Il giornalista nell’intervista spiega che non era a conoscenza delle denunce della sua ex compagna e dell’inchiesta a suo carico. Lo seppe solo il 27 settembre quando due poliziotti gli notificarono il provvedimento del Gip. Due giorni dopo era tutto sui giornali. “Nessuno mi aveva sentito, nessuno mi aveva chiesto niente. Un copia e incolla della denuncia della controparte. Una gogna che mi ha sconquassato”, racconta.
Varriale racconta la sua travagliata storia con l’ex compagna, una donna sposata che aveva difficoltà a lasciare il marito per stare stabilmente con lui. “A un certo punto le ho chiesto di scegliere, un rapporto saltuario non mi interessava. Così le ho detto: dopo gli Europei prendi una decisione o la finiamo qui”, continua il racconto.
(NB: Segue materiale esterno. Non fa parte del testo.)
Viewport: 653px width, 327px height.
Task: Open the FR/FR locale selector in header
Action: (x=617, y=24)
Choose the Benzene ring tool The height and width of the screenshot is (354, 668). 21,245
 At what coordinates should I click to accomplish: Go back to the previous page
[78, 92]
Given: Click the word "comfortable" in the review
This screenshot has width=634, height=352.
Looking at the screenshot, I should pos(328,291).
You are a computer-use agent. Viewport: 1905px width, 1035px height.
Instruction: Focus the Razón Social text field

Racconta di un escalation di liti per la gelosia: “Il 29 luglio, al ritorno dagli Europei, ci vediamo a Roma per decidere se fare qualche giorno di vacanza insieme. Mi avevano invitato in Costiera amalfitana alcuni amici. Quella sera lei ha visto che avevo cambiato password al computer, prima usavo il suo nome, e ha dato ai matti… In un impeto di gelosia mi ha tirato il computer in faccia. Poi però abbiamo fatto pace e siamo partiti per la Costiera, in vacanza insieme”. E ancora: “Il 5 agosto a sera mi ha raggiunto. Eravamo a casa sua, lei stava rifacendo il letto mi ha provocato. Ha cominciato ad accennare ad avventure che avevo avuto… lei aveva visto su Fb una foto di me con un’altra”.
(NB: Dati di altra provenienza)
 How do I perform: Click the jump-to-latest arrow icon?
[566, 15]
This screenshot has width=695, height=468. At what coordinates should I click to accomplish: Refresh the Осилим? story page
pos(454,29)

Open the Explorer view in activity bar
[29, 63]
Liti che poi sono culminate nella presunta aggressione che Varriale descrive come una violenta colluttazione da parte di entrambi. “La sera del 5 non sono caduto nelle provocazioni e me ne sono andato” ma il giorno dopo, il 6, “Di quel giorno voglio dire due cose. La prima: non le ho mai messo le mani al collo. Al Gemelli le hanno fatto una prognosi, di cinque giorni”. Fa riferimento al documento rilasciato dall’ospedale in cui si parla di ecchimosi agli arti superiori, una contusione al gomito e un’abrasione alla base del collo. “La seconda cosa è che ci siamo colpiti tutti e due. Non l’ho picchiata. È stato un litigio. Alla fine avevo l’occhio pesto, quello messo peggio ero io”.
“Non deve capitare. Ammetto che è capitato. Non mi sono controllato. Ci siamo colpiti. Ma quello che è capitato, di cui mi vergogno, va inserito nel giusto contesto. Non sono un violento, non sono uno stalker, non ho provato a strangolarla”.